RECORDED DATA:
-----
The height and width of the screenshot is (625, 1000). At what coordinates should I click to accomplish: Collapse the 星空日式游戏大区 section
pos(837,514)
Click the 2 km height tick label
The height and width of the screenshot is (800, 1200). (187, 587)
-----
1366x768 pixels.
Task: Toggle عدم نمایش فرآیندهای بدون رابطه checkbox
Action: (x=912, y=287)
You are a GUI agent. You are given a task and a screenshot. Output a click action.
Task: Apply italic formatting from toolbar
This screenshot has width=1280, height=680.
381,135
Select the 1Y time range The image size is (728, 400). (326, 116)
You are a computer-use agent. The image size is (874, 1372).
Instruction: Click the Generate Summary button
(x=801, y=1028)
-----
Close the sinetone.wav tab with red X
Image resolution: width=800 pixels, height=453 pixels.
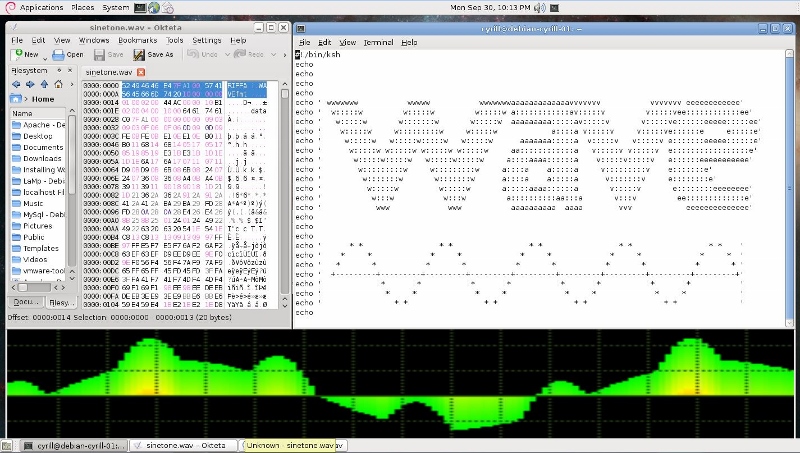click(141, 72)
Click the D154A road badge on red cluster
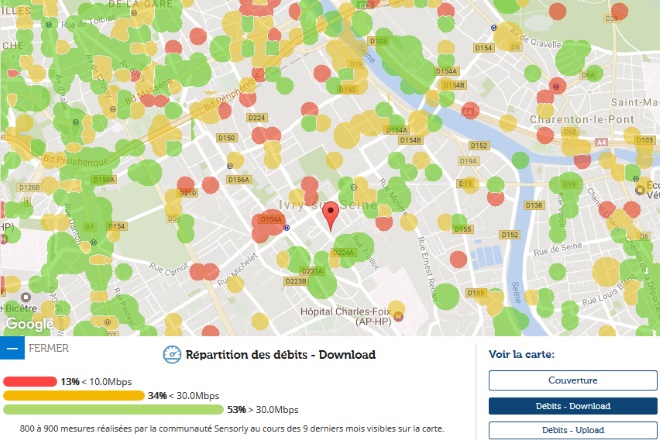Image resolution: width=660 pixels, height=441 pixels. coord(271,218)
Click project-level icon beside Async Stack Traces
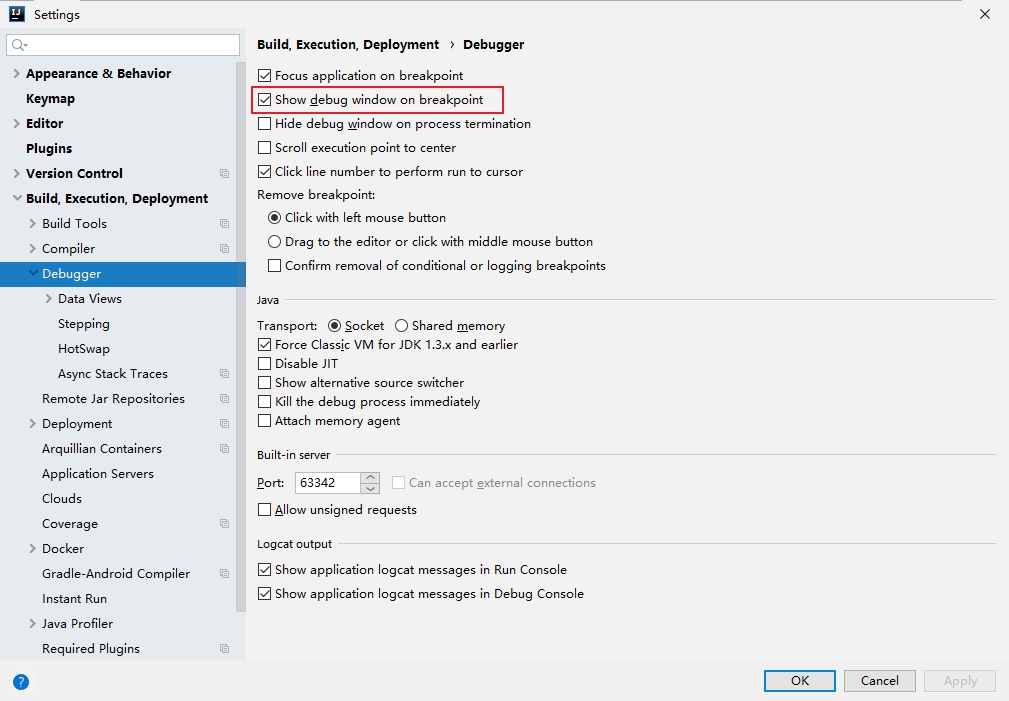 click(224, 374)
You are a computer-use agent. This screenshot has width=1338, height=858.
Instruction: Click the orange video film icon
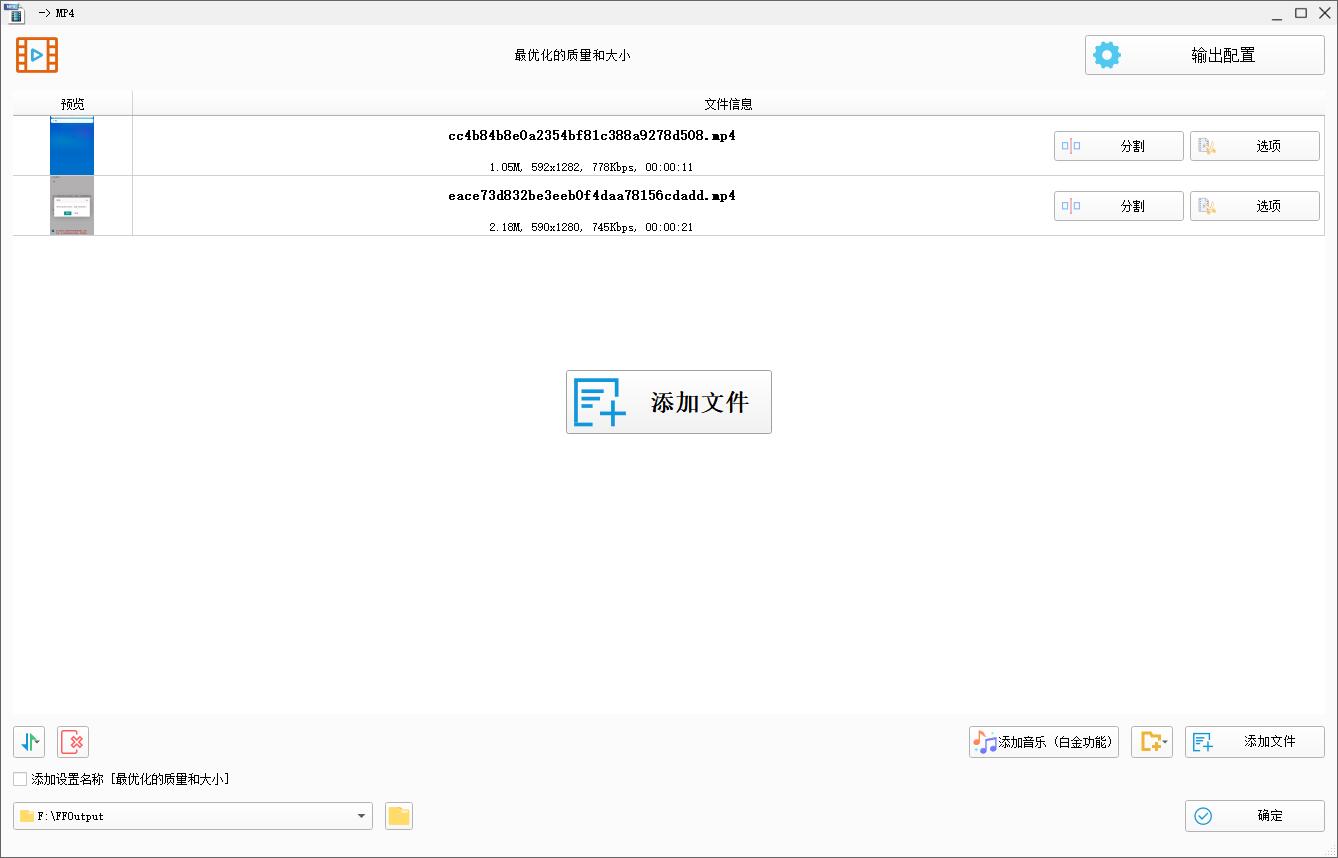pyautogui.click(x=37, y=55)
-----
WORK REQUEST: For each line of the entries that includes "agent", show that line.

ANSWER TO THIS TASK:
You are a GUI agent. You are given a task and a screenshot. Output a click action.
You are a computer-use agent. The image size is (874, 1372).
You are a computer-use agent. This screenshot has width=1338, height=858.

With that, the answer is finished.